Mothers march against the war

Last Sunday, Durango honored the true origins of Mother’s Day. Close to 100 local residents turned out for a Mother’s Day Anti-War March on May 14.

Mother’s Day actually was started in 1870 by a peace protester named Julia Ward Howe. Howe was horrified by the pain of the Civil War and wrote a proclamation calling on women to unite and oppose the war.

This Mother’s Day in Durango was marked by a march opposing the War in Iraq. Family members of all ages gathered on Sunday afternoon in Buckley Park and paraded up and down Main Avenue waving signs and flags. The march’s theme was “I didn’t raise my child to be a soldier” and was sponsored by the Southwest Colorado Peace and Justice Coalition.

“Over 2,000 soldiers have died, 1,500 have been wounded, and that’s a lot of mothers who are grieving over a war that’s useless to the American people,” said Lora Chamberlain, of the Peace and Justice Coalition. “This war is over oil. I really believe the mothers in this country are no longer interested in sacrificing their sons for someone else’s profits.”

Pointing to her sign which read “We’ve raised them to be good, not die for oil,” Margaret Cauire added, “My sign says it all. We need to make the statement that the war is not acceptable and keep reminding people every day.”

The Southwest Colorado Peace and Justice Coalition plans to take part in an International Day of Action on May 28 at the Nevada Test Site. The planned protest is in response to the scheduled June 2 test of a 700-ton explosive by the U.S. government.

* Source material
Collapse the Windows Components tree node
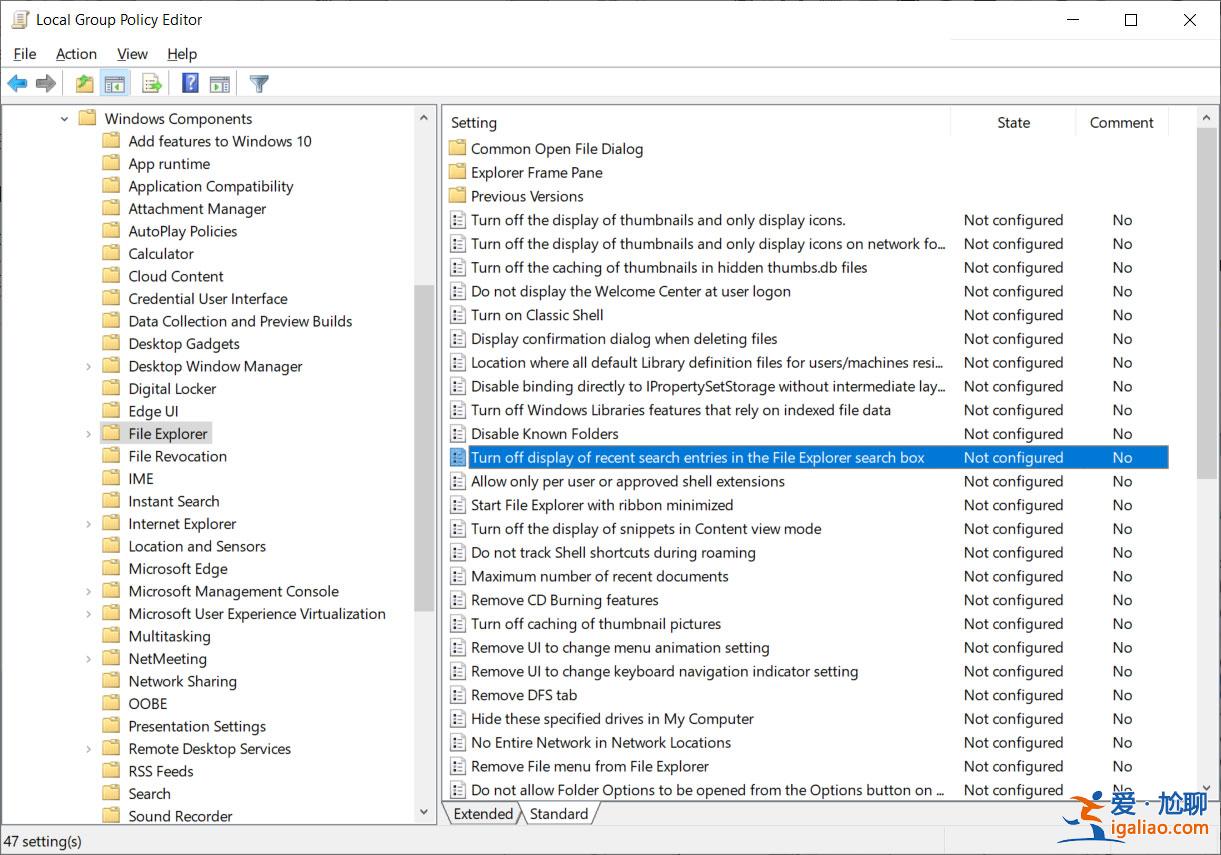Screen dimensions: 1221x855 coord(63,118)
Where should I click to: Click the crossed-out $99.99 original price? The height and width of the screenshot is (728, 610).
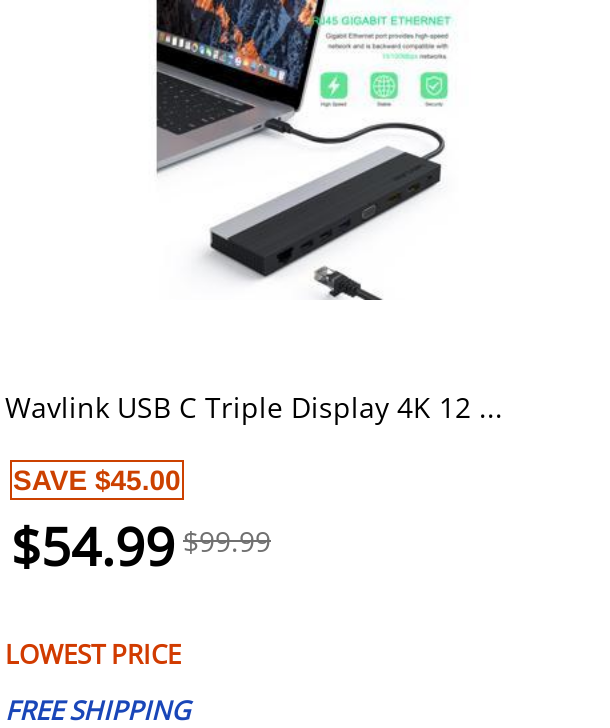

* Activity
Rewrite everything in the Mother's Day march article from "Mother’s Day actually" down to "oppose the war.", putting "peace activist" in place of "peace protester".

* Exercise output
Mother’s Day actually was started in 1870 by a peace activist named Julia Ward Howe. Howe was horrified by the pain of the Civil War and wrote a proclamation calling on women to unite and oppose the war.